▸ **Record set**
- - - -

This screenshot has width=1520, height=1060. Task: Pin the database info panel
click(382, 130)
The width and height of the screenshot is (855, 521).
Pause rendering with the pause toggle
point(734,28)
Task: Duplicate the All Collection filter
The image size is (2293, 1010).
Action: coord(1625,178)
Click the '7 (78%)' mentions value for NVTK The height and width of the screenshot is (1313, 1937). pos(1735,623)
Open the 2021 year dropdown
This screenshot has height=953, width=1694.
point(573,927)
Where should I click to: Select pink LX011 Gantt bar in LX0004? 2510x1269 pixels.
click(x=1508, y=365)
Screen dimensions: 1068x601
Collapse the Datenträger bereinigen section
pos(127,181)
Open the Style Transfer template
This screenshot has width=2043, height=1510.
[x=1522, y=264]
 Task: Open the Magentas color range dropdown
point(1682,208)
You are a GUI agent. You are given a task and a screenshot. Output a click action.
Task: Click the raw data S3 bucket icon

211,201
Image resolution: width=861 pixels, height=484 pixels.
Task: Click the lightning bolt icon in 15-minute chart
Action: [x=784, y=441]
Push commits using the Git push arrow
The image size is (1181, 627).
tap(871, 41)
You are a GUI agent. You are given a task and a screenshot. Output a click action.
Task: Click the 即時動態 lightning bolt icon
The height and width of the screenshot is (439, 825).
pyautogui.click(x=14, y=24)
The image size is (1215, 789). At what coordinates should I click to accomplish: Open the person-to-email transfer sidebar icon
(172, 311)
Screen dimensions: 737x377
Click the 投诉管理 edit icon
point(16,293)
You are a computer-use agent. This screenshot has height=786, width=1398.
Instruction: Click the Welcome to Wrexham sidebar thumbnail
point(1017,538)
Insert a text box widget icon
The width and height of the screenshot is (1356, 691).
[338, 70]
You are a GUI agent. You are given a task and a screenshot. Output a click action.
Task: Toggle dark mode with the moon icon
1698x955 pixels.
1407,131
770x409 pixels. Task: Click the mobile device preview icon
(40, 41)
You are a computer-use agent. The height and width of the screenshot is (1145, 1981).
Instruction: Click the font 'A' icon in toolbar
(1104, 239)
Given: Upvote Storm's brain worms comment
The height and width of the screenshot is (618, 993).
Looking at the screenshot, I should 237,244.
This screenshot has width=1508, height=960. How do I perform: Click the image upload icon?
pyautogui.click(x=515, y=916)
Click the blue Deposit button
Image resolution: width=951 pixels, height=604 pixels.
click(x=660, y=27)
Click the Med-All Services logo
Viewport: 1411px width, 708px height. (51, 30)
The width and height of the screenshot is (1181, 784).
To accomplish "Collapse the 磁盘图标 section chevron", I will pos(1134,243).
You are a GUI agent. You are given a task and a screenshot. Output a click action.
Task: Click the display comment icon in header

- - - -

▸ **Action item**
The response has to match the data exactly, line for line.

▸ **Expected output**
This screenshot has width=1520, height=1060. Task: Pin the database info panel
click(382, 130)
The width and height of the screenshot is (855, 521).
Pause rendering with the pause toggle
point(734,28)
Task: Duplicate the All Collection filter
The image size is (2293, 1010).
Action: coord(1625,178)
Click the '7 (78%)' mentions value for NVTK The height and width of the screenshot is (1313, 1937). pos(1735,623)
Open the 2021 year dropdown
This screenshot has height=953, width=1694.
point(573,927)
Where should I click to: Select pink LX011 Gantt bar in LX0004? 2510x1269 pixels.
click(x=1508, y=365)
Screen dimensions: 1068x601
Collapse the Datenträger bereinigen section
pos(127,181)
Open the Style Transfer template
This screenshot has width=2043, height=1510.
[x=1522, y=264]
 Task: Open the Magentas color range dropdown
point(1682,208)
You are a GUI agent. You are given a task and a screenshot. Output a click action.
Task: Click the raw data S3 bucket icon

211,201
Image resolution: width=861 pixels, height=484 pixels.
Task: Click the lightning bolt icon in 15-minute chart
Action: [x=784, y=441]
Push commits using the Git push arrow
The image size is (1181, 627).
tap(871, 41)
You are a GUI agent. You are given a task and a screenshot. Output a click action.
Task: Click the 即時動態 lightning bolt icon
The height and width of the screenshot is (439, 825).
pyautogui.click(x=14, y=24)
The image size is (1215, 789). At what coordinates should I click to accomplish: Open the person-to-email transfer sidebar icon
(172, 311)
Screen dimensions: 737x377
Click the 投诉管理 edit icon
point(16,293)
You are a computer-use agent. This screenshot has height=786, width=1398.
Instruction: Click the Welcome to Wrexham sidebar thumbnail
point(1017,538)
Insert a text box widget icon
The width and height of the screenshot is (1356, 691).
[338, 70]
You are a GUI agent. You are given a task and a screenshot. Output a click action.
Task: Toggle dark mode with the moon icon
1698x955 pixels.
1407,131
770x409 pixels. Task: Click the mobile device preview icon
(40, 41)
You are a computer-use agent. The height and width of the screenshot is (1145, 1981).
Instruction: Click the font 'A' icon in toolbar
(1104, 239)
Given: Upvote Storm's brain worms comment
The height and width of the screenshot is (618, 993).
Looking at the screenshot, I should 237,244.
This screenshot has width=1508, height=960. How do I perform: Click the image upload icon?
pyautogui.click(x=515, y=916)
Click the blue Deposit button
Image resolution: width=951 pixels, height=604 pixels.
click(x=660, y=27)
Click the Med-All Services logo
Viewport: 1411px width, 708px height. (51, 30)
The width and height of the screenshot is (1181, 784).
To accomplish "Collapse the 磁盘图标 section chevron", I will pos(1134,243).
You are a GUI agent. You are given a task and a screenshot. Output a click action.
Task: Click the display comment icon in header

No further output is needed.